## [TASK DETAILS]
Every line of the material must be set down again without alteration.

## [ENTRIES SHOWN]
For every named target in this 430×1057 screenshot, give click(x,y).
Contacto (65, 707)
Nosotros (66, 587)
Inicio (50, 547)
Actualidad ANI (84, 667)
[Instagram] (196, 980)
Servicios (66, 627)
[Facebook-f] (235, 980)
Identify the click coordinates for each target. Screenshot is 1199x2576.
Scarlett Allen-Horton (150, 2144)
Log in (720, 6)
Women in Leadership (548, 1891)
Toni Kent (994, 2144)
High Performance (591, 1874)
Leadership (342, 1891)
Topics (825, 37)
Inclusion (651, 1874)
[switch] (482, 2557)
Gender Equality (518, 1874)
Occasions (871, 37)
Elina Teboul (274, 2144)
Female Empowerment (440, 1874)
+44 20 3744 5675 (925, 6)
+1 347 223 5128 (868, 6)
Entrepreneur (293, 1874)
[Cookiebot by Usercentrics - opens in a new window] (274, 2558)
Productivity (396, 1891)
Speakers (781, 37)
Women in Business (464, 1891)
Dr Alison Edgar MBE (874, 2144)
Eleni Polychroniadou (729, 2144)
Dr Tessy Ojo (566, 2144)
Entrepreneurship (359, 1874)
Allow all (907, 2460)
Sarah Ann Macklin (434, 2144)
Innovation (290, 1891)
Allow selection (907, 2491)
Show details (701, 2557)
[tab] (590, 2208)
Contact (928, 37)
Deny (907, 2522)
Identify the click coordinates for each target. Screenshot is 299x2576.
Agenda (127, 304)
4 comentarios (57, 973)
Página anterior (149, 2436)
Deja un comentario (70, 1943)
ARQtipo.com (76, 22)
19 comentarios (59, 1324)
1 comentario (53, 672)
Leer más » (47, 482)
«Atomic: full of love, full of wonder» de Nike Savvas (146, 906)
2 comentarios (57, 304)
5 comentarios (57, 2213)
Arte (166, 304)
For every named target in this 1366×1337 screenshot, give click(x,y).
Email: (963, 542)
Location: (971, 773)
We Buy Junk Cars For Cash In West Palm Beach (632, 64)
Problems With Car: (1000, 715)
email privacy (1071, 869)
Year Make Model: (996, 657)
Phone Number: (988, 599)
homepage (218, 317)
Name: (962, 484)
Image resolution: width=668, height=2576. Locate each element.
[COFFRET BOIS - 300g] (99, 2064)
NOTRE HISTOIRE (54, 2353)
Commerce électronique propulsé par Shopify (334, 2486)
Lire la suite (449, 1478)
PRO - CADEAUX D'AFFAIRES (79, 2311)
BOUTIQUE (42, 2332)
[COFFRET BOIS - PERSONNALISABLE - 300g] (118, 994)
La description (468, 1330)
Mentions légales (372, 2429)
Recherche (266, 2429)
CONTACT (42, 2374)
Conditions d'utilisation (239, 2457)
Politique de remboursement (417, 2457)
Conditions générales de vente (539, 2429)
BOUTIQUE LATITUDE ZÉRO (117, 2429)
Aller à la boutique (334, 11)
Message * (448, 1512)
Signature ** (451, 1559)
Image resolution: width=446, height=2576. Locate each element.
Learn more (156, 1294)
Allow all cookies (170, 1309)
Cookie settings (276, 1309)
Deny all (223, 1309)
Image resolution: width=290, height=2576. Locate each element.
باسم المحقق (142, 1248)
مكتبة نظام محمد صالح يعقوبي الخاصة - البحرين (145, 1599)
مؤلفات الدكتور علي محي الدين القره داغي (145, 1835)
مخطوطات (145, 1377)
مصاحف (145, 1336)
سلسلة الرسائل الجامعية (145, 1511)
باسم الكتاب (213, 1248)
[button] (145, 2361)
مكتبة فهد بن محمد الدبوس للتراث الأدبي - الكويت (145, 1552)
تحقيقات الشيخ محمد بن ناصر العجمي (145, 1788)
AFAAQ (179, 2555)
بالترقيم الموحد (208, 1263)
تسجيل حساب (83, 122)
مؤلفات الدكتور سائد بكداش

## [TASK ANSWER]
For every named target in this 430×1057 screenshot, give click(x,y).
Contacto (65, 707)
Nosotros (66, 587)
Inicio (50, 547)
Actualidad ANI (84, 667)
[Instagram] (196, 980)
Servicios (66, 627)
[Facebook-f] (235, 980)
Identify the click coordinates for each target. Screenshot is 1199x2576.
Scarlett Allen-Horton (150, 2144)
Log in (720, 6)
Women in Leadership (548, 1891)
Toni Kent (994, 2144)
High Performance (591, 1874)
Leadership (342, 1891)
Topics (825, 37)
Inclusion (651, 1874)
[switch] (482, 2557)
Gender Equality (518, 1874)
Occasions (871, 37)
Elina Teboul (274, 2144)
Female Empowerment (440, 1874)
+44 20 3744 5675 (925, 6)
+1 347 223 5128 (868, 6)
Entrepreneur (293, 1874)
[Cookiebot by Usercentrics - opens in a new window] (274, 2558)
Productivity (396, 1891)
Speakers (781, 37)
Women in Business (464, 1891)
Dr Alison Edgar MBE (874, 2144)
Eleni Polychroniadou (729, 2144)
Dr Tessy Ojo (566, 2144)
Entrepreneurship (359, 1874)
Allow all (907, 2460)
Sarah Ann Macklin (434, 2144)
Innovation (290, 1891)
Allow selection (907, 2491)
Show details (701, 2557)
[tab] (590, 2208)
Contact (928, 37)
Deny (907, 2522)
Identify the click coordinates for each target. Screenshot is 299x2576.
Agenda (127, 304)
4 comentarios (57, 973)
Página anterior (149, 2436)
Deja un comentario (70, 1943)
ARQtipo.com (76, 22)
19 comentarios (59, 1324)
1 comentario (53, 672)
Leer más » (47, 482)
«Atomic: full of love, full of wonder» de Nike Savvas (146, 906)
2 comentarios (57, 304)
5 comentarios (57, 2213)
Arte (166, 304)
For every named target in this 1366×1337 screenshot, give click(x,y).
Email: (963, 542)
Location: (971, 773)
We Buy Junk Cars For Cash In West Palm Beach (632, 64)
Problems With Car: (1000, 715)
email privacy (1071, 869)
Year Make Model: (996, 657)
Phone Number: (988, 599)
homepage (218, 317)
Name: (962, 484)
Image resolution: width=668, height=2576. Locate each element.
[COFFRET BOIS - 300g] (99, 2064)
NOTRE HISTOIRE (54, 2353)
Commerce électronique propulsé par Shopify (334, 2486)
Lire la suite (449, 1478)
PRO - CADEAUX D'AFFAIRES (79, 2311)
BOUTIQUE (42, 2332)
[COFFRET BOIS - PERSONNALISABLE - 300g] (118, 994)
La description (468, 1330)
Mentions légales (372, 2429)
Recherche (266, 2429)
CONTACT (42, 2374)
Conditions d'utilisation (239, 2457)
Politique de remboursement (417, 2457)
Conditions générales de vente (539, 2429)
BOUTIQUE LATITUDE ZÉRO (117, 2429)
Aller à la boutique (334, 11)
Message * (448, 1512)
Signature ** (451, 1559)
Image resolution: width=446, height=2576. Locate each element.
Learn more (156, 1294)
Allow all cookies (170, 1309)
Cookie settings (276, 1309)
Deny all (223, 1309)
Image resolution: width=290, height=2576. Locate each element.
باسم المحقق (142, 1248)
مكتبة نظام محمد صالح يعقوبي الخاصة - البحرين (145, 1599)
مؤلفات الدكتور علي محي الدين القره داغي (145, 1835)
مخطوطات (145, 1377)
مصاحف (145, 1336)
سلسلة الرسائل الجامعية (145, 1511)
باسم الكتاب (213, 1248)
[button] (145, 2361)
مكتبة فهد بن محمد الدبوس للتراث الأدبي - الكويت (145, 1552)
تحقيقات الشيخ محمد بن ناصر العجمي (145, 1788)
AFAAQ (179, 2555)
بالترقيم الموحد (208, 1263)
تسجيل حساب (83, 122)
مؤلفات الدكتور سائد بكداش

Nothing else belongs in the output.